Thu. May 14th, 2026

A $100 million gas pipeline project designed to bring affordable energy to industries and businesses across Nigeria’s South-west has been brought to a standstill, after the Oyo State Government issued stop-work notices on the 80-kilometre Sagamu-to-Ibadan gas line being constructed by NIPCO Gas Limited in joint venture with NNPC Gas Marketing Limited — setting up a direct confrontation with the Petroleum Industry Act (PIA) 2021 and threatening to undermine President Bola Tinubu’s flagship gas-to-industry reforms.

Work on the pipeline, which was on course for completion by June 2026, has been halted for approximately three months after officers from the Oyo State Ministry of Lands, Housing and Urban Development affixed stop-work notices to line pipes at the construction site. Repeated attempts by NIPCO Gas to resolve the dispute through dialogue — including a formal application for approval submitted to the state Ministry of Energy as directed by state government officials — have been met with silence.

At the heart of the standoff is a conflict between the 25-year Gas Distribution Licence (GDL) awarded to NIPCO Gas by the Nigerian Midstream and Downstream Petroleum Regulatory Authority (NMDPRA) in September 2024 under the PIA, and a separate 20-year gas distribution agreement signed by Oyo State Governor Seyi Makinde and Shell Nigeria Gas in London in May 2024 — one month before the federal licence was awarded to NIPCO Gas. The PIA’s exclusivity provisions appear to make NIPCO Gas’s federal licence paramount, and industry sources say the NMDPRA had already confirmed it had not issued the required Permit to Survey or Oil Pipeline Licence to any other company for gas pipeline operations in the Ibadan zone.

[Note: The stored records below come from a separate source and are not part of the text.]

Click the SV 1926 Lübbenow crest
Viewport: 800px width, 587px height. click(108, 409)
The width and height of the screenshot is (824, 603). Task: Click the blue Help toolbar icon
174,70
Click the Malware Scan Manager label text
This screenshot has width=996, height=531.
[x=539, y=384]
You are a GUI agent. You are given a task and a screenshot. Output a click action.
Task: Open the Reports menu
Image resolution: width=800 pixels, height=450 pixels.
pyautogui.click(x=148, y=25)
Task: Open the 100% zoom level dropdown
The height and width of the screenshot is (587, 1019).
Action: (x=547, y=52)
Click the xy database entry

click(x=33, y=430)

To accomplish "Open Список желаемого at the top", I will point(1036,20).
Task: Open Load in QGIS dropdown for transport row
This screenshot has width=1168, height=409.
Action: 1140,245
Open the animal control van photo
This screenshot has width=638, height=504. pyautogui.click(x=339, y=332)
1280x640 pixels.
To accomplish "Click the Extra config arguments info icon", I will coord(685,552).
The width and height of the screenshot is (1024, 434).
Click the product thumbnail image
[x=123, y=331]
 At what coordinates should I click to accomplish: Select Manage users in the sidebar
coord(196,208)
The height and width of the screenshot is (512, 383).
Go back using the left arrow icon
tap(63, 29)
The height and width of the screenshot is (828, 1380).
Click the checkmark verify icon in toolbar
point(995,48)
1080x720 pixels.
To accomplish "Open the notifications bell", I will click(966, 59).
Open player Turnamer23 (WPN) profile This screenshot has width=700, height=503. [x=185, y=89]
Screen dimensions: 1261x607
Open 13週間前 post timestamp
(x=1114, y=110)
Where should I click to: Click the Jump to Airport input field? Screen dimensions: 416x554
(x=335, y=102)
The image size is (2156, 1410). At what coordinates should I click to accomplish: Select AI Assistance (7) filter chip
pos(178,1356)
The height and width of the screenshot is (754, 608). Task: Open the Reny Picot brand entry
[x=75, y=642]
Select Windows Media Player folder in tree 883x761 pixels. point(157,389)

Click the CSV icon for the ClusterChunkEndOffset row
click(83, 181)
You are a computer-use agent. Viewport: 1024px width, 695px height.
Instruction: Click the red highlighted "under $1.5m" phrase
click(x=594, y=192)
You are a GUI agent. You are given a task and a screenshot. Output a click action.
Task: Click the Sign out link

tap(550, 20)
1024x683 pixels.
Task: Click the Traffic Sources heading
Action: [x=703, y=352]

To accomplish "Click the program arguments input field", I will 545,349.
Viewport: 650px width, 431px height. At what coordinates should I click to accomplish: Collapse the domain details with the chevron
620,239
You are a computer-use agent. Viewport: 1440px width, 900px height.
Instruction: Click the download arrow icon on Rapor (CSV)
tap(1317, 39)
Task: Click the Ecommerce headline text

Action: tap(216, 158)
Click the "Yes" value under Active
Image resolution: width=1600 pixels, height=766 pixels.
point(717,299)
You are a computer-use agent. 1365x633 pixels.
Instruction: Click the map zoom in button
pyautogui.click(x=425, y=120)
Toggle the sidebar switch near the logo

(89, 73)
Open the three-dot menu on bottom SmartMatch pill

A Defining Test for PIA Integrity

Industry stakeholders have framed the standoff as a critical stress test for the PIA’s credibility as an investment framework. The pipeline was awarded its licence under the same legislation that promises investors 25-year exclusivity zones to justify the capital commitments needed to build gas distribution infrastructure across Nigeria. Multiple sources claim that NIPCO Gas was informally asked to split its distribution licence with the state government to accommodate Shell Nigeria Gas — a proposal the company rejected, citing the exclusivity protections in the PIA.

The dispute is further complicated by political undertones. Several oil and gas industry operators, speaking anonymously, described the Oyo State action as a continuation of the political cold war between the PDP-controlled state government and the APC-led Federal Government. “No company is above the law. The law should be allowed to take its course. Investors should be given the assurance that their investments are safe and secure,” said one senior industry stakeholder, calling on President Tinubu to intervene personally and urgently.

The project sits within a network of ambitions being driven by NNPC Gas Marketing Limited, which is aggressively implementing plans to supply an additional 1.8 billion cubic feet of gas per day in 2026 to meet rising domestic demand — part of a target to reach 10 billion cubic feet per day by 2027 and 12 billion cubic feet per day by 2030. NIPCO Gas itself operates over 500 kilometres of gas distribution infrastructure across 22 states and the Federal Capital Territory, and has successfully commissioned CNG stations across eight states as part of the Presidential CNG Initiative. The stalling of the Sagamu-Ibadan pipeline risks cascading effects on the industrial base of a region that accounts for a substantial share of Nigeria’s manufacturing output.